> [Excerpted data]
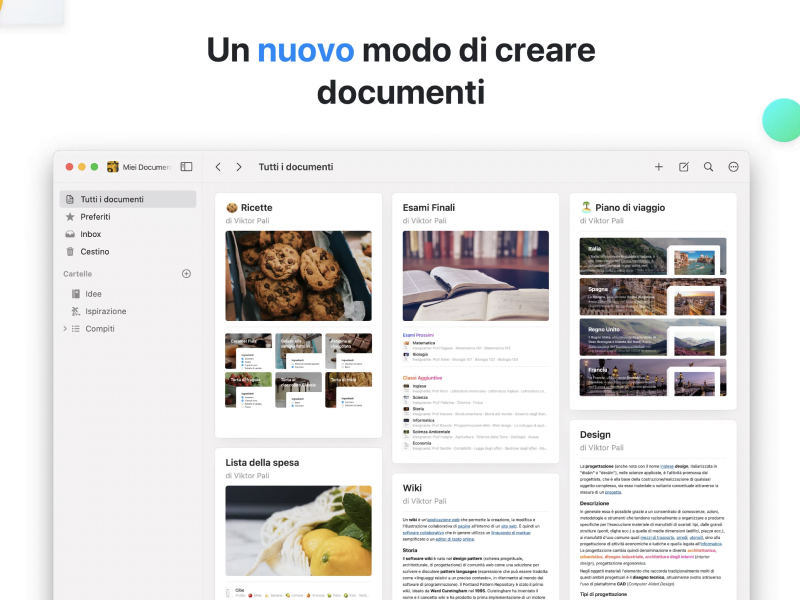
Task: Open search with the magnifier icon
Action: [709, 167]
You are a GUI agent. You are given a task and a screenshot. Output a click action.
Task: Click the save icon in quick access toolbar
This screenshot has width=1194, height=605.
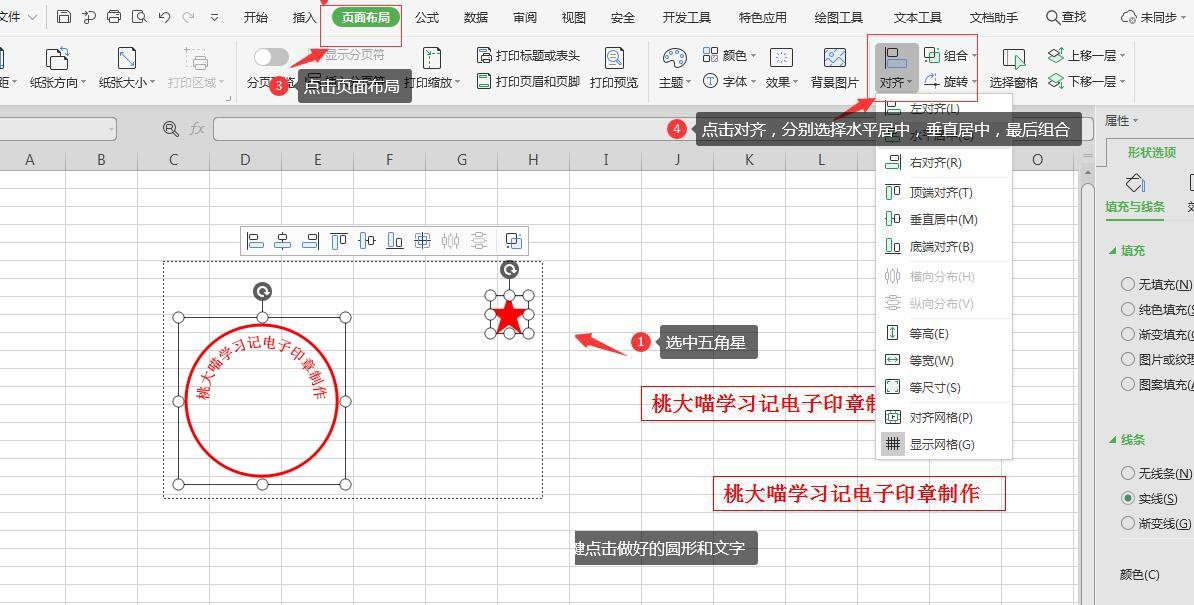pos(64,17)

---

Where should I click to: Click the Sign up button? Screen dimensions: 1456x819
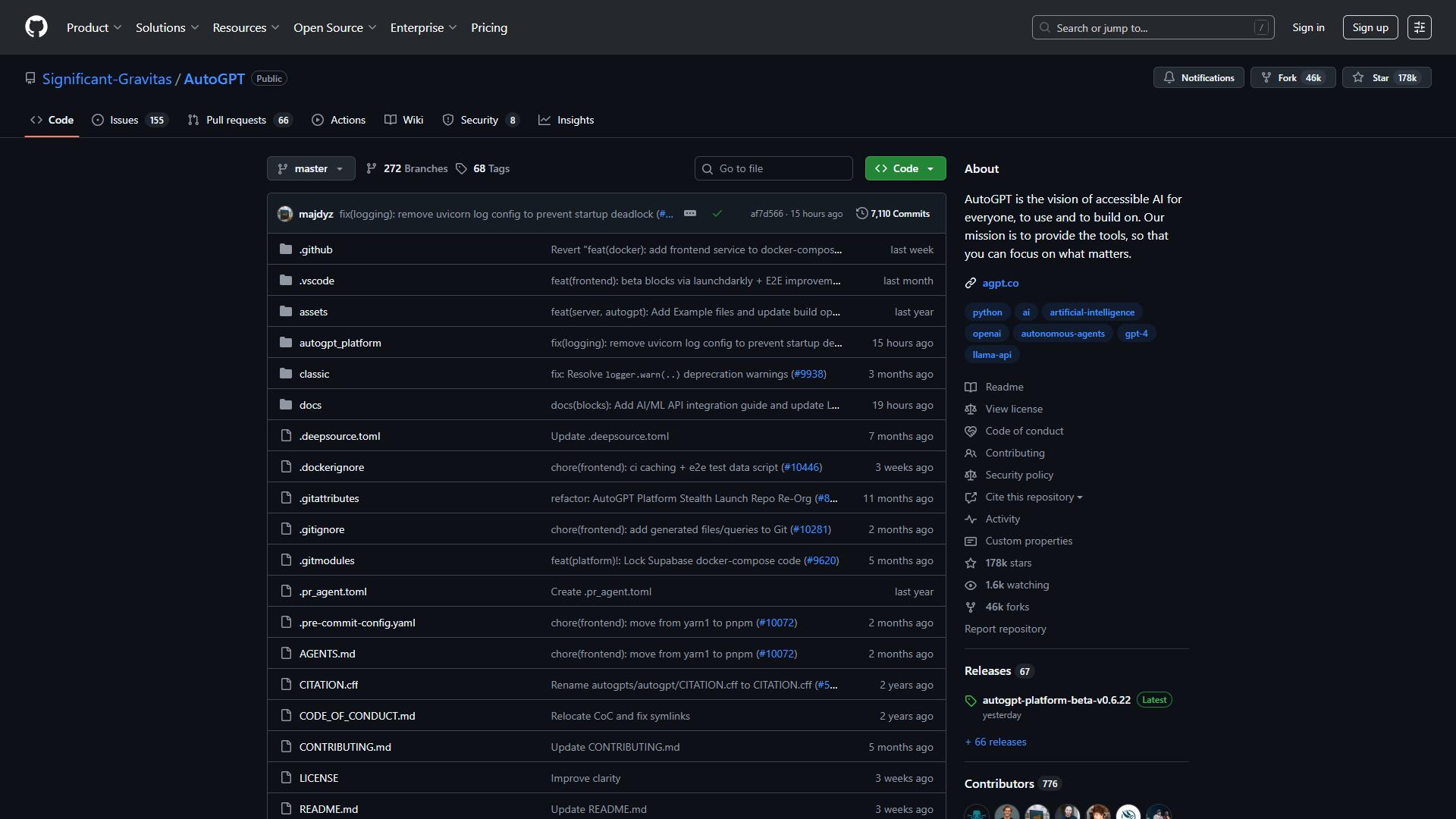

> [Problem to work on]
Find each line in the records that contains the word "screenshot", with case counting, and copy those lines.

> [Answer below]
You are a GUI agent. You are given a task and a screenshot. Output a click action.
This screenshot has width=1194, height=605.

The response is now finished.